# Provided records

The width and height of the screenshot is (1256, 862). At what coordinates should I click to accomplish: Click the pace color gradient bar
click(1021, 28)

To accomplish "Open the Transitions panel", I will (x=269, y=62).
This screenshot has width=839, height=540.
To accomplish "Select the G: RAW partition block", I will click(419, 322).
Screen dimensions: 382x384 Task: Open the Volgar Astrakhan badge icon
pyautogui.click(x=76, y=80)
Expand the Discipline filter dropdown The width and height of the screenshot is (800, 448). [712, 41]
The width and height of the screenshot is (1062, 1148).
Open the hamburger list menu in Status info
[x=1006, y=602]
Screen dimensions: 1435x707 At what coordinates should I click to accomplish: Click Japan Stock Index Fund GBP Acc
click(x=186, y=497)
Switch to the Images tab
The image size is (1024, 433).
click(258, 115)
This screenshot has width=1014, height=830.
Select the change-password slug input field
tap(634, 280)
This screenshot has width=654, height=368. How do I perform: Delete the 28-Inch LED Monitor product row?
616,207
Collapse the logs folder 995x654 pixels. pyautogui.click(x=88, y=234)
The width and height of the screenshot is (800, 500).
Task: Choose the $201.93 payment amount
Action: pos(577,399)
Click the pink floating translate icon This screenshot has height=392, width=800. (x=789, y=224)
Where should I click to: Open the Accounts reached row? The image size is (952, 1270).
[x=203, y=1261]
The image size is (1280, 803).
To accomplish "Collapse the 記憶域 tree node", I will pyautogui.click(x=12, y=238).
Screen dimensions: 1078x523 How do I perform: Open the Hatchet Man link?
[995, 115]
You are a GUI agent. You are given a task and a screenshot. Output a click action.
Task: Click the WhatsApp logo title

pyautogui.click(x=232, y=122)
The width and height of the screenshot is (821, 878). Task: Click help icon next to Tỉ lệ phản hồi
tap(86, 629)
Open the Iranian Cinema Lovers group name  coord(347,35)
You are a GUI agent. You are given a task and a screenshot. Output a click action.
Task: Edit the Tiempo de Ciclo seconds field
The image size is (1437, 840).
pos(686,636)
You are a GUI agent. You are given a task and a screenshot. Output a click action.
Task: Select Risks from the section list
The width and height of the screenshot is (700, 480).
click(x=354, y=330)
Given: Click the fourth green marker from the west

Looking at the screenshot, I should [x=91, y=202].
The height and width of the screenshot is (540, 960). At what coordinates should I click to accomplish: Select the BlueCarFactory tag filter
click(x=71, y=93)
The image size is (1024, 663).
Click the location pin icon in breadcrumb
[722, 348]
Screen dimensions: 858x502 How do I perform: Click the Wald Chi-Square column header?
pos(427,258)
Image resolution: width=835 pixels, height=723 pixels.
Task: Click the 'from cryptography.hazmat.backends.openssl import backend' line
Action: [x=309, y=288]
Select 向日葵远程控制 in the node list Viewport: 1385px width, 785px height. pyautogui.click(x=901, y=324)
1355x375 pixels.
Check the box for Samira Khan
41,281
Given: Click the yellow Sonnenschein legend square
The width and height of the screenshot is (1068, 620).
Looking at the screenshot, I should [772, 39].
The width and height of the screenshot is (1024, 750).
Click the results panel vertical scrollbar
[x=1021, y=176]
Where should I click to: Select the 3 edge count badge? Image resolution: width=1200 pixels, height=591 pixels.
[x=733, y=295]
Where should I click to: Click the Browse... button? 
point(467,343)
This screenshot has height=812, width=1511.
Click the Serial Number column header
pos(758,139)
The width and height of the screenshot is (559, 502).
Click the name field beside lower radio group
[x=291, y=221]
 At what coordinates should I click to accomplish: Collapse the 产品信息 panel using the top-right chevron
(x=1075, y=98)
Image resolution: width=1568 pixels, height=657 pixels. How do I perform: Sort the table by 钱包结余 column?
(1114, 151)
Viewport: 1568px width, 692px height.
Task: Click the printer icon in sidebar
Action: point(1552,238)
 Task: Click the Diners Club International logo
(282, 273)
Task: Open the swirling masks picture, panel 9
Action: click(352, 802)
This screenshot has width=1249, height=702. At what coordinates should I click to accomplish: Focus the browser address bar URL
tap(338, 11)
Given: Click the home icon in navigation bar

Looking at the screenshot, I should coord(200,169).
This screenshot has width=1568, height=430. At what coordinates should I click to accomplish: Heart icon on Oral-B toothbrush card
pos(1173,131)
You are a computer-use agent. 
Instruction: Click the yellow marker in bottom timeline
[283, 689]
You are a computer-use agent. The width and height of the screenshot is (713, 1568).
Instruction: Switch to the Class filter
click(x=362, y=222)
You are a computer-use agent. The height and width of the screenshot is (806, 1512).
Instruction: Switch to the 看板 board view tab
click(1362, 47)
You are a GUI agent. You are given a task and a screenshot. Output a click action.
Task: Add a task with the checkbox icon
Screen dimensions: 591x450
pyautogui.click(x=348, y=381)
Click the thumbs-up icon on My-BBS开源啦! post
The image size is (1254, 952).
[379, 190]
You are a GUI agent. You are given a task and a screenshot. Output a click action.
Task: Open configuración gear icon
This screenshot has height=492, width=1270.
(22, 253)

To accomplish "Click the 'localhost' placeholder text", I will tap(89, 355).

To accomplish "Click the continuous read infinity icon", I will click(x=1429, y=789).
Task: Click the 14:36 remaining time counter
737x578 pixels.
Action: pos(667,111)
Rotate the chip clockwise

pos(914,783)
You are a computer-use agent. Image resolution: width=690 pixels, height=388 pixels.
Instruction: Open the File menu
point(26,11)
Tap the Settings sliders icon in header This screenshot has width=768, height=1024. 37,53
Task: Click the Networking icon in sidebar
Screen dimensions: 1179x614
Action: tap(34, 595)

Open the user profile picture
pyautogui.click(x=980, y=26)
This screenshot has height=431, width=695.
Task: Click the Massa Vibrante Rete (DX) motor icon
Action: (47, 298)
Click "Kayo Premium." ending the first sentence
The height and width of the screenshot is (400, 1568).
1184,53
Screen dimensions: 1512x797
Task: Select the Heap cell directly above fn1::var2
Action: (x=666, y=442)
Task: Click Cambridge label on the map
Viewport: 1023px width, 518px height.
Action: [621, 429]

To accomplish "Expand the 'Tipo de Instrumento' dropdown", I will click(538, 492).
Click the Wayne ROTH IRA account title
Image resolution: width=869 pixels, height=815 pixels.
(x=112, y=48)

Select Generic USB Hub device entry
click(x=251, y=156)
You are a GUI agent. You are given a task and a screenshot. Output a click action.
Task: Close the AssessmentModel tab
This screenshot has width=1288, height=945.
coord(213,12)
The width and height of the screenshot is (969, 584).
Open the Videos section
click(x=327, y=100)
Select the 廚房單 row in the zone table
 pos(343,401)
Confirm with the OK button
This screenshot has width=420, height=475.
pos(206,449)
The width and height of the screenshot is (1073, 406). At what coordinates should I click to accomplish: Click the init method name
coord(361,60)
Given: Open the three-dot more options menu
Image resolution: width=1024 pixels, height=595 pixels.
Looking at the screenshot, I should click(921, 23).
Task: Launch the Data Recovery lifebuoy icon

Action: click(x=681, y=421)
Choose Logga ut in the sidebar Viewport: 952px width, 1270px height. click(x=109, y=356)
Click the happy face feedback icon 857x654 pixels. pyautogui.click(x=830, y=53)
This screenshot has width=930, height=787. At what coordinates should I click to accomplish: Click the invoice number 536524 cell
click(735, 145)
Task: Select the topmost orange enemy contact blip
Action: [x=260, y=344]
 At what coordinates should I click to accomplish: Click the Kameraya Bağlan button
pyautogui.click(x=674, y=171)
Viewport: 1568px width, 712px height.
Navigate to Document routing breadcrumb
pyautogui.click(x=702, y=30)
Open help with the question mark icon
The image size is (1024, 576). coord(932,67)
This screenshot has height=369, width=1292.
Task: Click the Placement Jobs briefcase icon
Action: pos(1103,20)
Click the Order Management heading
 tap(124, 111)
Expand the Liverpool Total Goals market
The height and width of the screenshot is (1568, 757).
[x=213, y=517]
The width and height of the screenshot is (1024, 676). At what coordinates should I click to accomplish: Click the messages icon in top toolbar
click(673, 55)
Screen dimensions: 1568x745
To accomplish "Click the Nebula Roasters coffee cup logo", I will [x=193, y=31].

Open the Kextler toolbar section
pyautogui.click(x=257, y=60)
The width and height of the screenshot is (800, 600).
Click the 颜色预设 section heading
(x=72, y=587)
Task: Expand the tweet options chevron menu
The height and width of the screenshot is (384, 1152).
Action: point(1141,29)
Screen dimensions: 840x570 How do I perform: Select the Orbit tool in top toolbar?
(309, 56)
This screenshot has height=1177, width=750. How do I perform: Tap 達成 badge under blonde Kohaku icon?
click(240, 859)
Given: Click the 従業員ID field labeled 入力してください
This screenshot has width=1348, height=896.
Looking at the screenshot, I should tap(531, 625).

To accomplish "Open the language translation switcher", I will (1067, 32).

# Exercise instructions
Give back exactly the lines above, from the line containing "Open the Kextler toolbar section" through the line containing "Given: Click the 従業員ID field labeled 入力してください", with both end lines and nothing more.

# Exercise output
Open the Kextler toolbar section
pyautogui.click(x=257, y=60)
The width and height of the screenshot is (800, 600).
Click the 颜色预设 section heading
(x=72, y=587)
Task: Expand the tweet options chevron menu
The height and width of the screenshot is (384, 1152).
Action: point(1141,29)
Screen dimensions: 840x570 How do I perform: Select the Orbit tool in top toolbar?
(309, 56)
This screenshot has height=1177, width=750. How do I perform: Tap 達成 badge under blonde Kohaku icon?
click(240, 859)
Given: Click the 従業員ID field labeled 入力してください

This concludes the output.